At present, towns are allowed to use 10 percent of their fund's money on management and stewardship of their properties. According to Preservation Long Island, East Hampton is using only 2 percent of its revenues for that purpose. Tapping into those additional funds could help restore and manage properties like the James Brooks and Charlotte Park site in Springs, which includes the studio built by Brooks in 1959, emblematic of the modernist style of the time. The buildings have deteriorated while East Hampton Town has pursued their removal in favor of open space.
    
Generally speaking, there are distinctions that can be helpful but don't guarantee preservation, Ms. Kautz said. The National Register of Historic Places is one such listing of significant properties. In New York State, however, each municipality can pursue its own designation of landmark status, historic district, or cultural resource. 
    
Rather than enforcing strict rules, towns here have opted for "carrots" instead. Southampton Town, for example, uses tax abatements, financial assistance for maintenance, and easements to encourage homeowners to preserve their historically significant houses. Property under an easement is subject to the town's authority "to review and approve physical changes to the exterior of the preserved property to ensure they are compatible with, and sensitive to, the historic resource." The homeowner receives a payment amount from the town directly tied to how restrictive the easement agreement is.
    
These governmental and institutional efforts are the baseline, but cultivating wealthy preservation-minded buyers is another tactic. David Netto, a Los Angeles-based designer who owns a hexagon-shaped "house on stilts" in Amagansett, said, "I never thought any of my clients would respect or be very interested" in it, but "everybody loves that house on stilts."
    
At this moment, he said, the young and rich "want to live like a surfer. . . . I never really saw that coming." The idea of coolness, elevated with good design and decor, ends up being very compelling, and could even motivate them to buy and save these properties, simply as an expression of style.
    
Mr.
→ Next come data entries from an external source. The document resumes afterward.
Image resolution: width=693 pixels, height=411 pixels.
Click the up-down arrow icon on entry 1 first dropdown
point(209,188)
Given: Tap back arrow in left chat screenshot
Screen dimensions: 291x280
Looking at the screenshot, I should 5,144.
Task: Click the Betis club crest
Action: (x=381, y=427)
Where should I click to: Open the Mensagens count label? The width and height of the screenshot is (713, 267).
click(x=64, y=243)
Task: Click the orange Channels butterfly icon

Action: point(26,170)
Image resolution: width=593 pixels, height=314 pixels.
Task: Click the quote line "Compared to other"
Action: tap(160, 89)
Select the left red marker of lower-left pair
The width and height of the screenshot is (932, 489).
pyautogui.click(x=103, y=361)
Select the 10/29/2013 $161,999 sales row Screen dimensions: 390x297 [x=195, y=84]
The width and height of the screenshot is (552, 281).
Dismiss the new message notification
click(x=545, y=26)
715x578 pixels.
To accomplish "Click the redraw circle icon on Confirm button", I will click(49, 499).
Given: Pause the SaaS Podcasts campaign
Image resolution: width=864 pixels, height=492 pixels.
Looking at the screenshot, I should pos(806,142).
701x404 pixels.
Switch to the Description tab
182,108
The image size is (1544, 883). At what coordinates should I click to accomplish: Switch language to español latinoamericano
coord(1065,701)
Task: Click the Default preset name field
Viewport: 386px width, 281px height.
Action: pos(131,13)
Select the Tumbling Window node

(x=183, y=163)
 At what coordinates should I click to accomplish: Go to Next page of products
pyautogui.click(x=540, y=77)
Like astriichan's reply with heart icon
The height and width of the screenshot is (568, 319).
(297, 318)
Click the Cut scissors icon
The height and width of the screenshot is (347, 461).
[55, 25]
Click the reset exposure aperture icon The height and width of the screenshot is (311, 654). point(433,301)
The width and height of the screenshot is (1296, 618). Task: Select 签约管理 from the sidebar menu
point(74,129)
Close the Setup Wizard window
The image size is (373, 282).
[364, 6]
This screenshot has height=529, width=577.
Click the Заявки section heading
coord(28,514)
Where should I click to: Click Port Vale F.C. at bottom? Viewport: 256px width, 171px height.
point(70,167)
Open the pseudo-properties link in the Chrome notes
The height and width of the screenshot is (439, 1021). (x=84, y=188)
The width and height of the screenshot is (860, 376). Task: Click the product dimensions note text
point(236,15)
Netto added that the grander modernist residences, such as Ellin Saltzman's 4,000-square-foot house designed by Mr. Meier, have a much better chance of survival. Larger places "where you still feel the sand between your toes," and which are "every bit as sexy" as the more intimate beach shacks, are more likely to find appreciative buyers in this area.
    
Ms. Saltzman has been coming to East Hampton since 1944 and had a long and successful career in fashion. In 1969, she and her husband, the interior decorator Renny B. Saltzman, built their house on a three-acre potato field off the beach in East Hampton. She described it as a family place, where her children grew up and eventually were married. "It's always been a happy home." She said she never once thought of moving.
    
Maureen Erbe and Geoff Gehman also participated in the panel.